Pod-intravaginal rings (IVR) are innovative devices that appear to be safe and well tolerated for delivering different regimens of antiretroviral therapies (ARTs) for pre-exposure human immunodeficiency virus (HIV) prophylaxis, according to a pilot phase I study published in PLoS Medicine.1
Associated with better adherence compared with oral or vaginal film/gel regimens, studies have demonstrated that intravaginal ring delivery of an ART agent can reduce the risk for acquiring HIV by as much as 56% in highly adherent users.2,3 Composed of an elastomer scaffold that can hold up to 10 polymer-coated drug cores, the pod- intravaginal ring is distinct from other intravaginal devices as drug release from each pod can be controlled independently.1
Researchers performed an exploratory open-label clinical trial to evaluate the safety, pharmacokinetics, and user perceptibility of pod-intravaginal rings in 6 women delivering 3 different ART regimens. Women received 7 days of continuous tenofovir disoproxil fumarate pod-intravaginal ring use followed by a washout phase and then 7 days of continuous tenofovir disoproxil fumarate-emtricitabine pod-intravaginal ring use. After a 3-month pause, women received 7 days of continuous tenofovir disoproxil fumarate-emtricitabine-maraviroc use. The researchers found that all 3 pod-intravaginal rings maintained high controlled ART drug concentrations in cervicovaginal fluid while leading to low systemic exposures, and cercovaginal fluid levels decreased sharply after pod-intravaginal ring removal. Acceptability was high for all 3 products and there were no serious adverse events. The majority of the 26 adverse events reported were itching, discharge, and discomfort.

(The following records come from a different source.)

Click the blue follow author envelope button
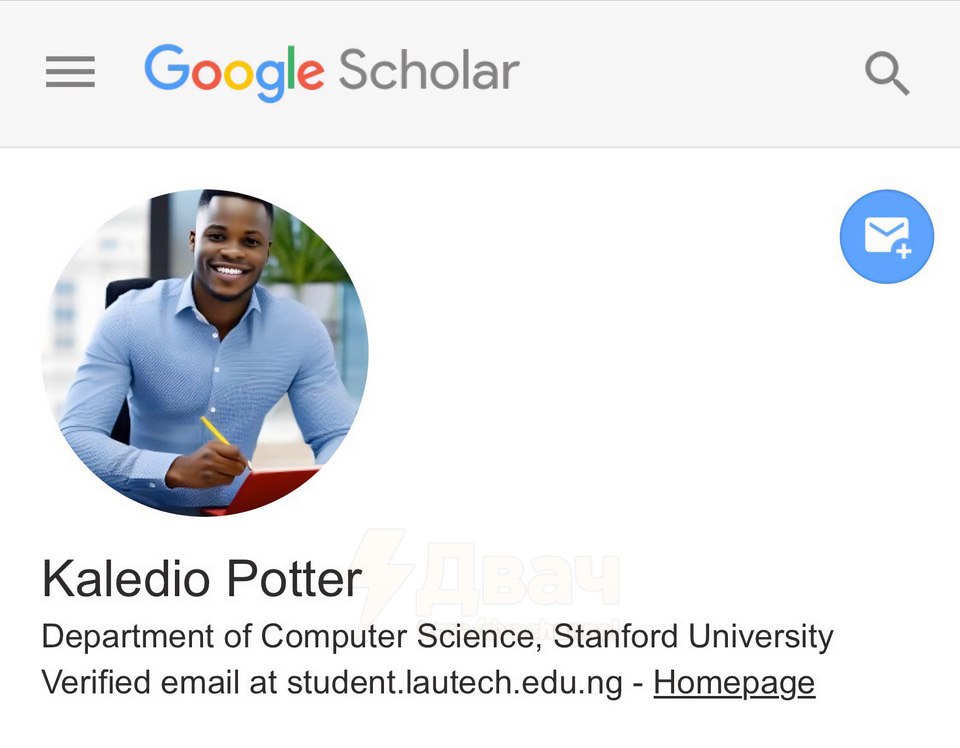The height and width of the screenshot is (748, 960). 886,237
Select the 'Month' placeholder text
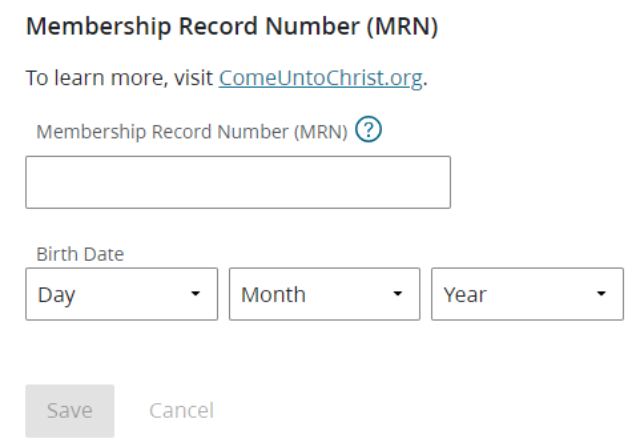The image size is (640, 448). [x=273, y=295]
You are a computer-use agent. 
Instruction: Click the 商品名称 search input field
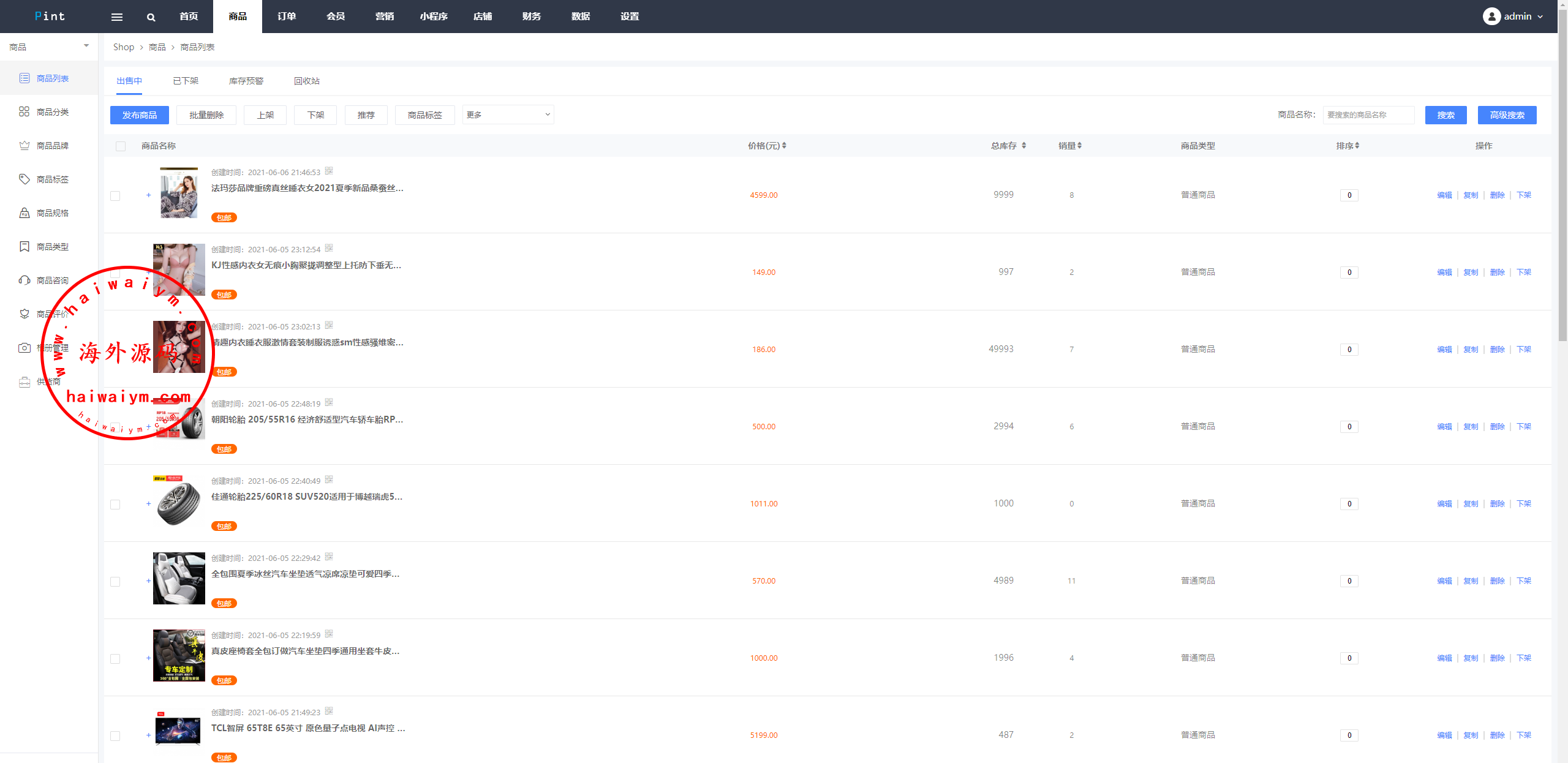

“In conclusion, a crossover phase 1 clinical trial sequentially evaluated tenofovir disoproxil fumarate, tenofovir disoproxil fumarate-emtricitabine, and tenofovir disoproxil fumarate-emtricitabine-maraviroc pod-intravaginal rings and demonstrated that the devices exhibited favorable safety and pharmacokinetic profiles across all three treatment periods.” noted the study investigators.1 Thus, longer and larger clinical trials should be conducted.
- Vincent KL, Moss JA, Marzinke MA, et al. Safety and pharmacokinetics of single, dual, and triple antiretroviral drug formulations delivered by pod-intravaginal rings designed for HIV-1 prevention: a Phase I trial. PLoS Med. 2018;15(9):e1002655.
- Baeten JM, Palanee-Phillips T, Brown ER, et al. Use of a vaginal ring containing dapivirine for HIV-1 prevention in women. N Engl J Med. 2016;375:2121-2132.
- Guthrie KM, Vargas S, Shaw JG, et al. The promise of intravaginal rings for prevention: user perceptions of biomechanical properties and implications for prevention product development. PLoS ONE. 2015;10(12):e0145642.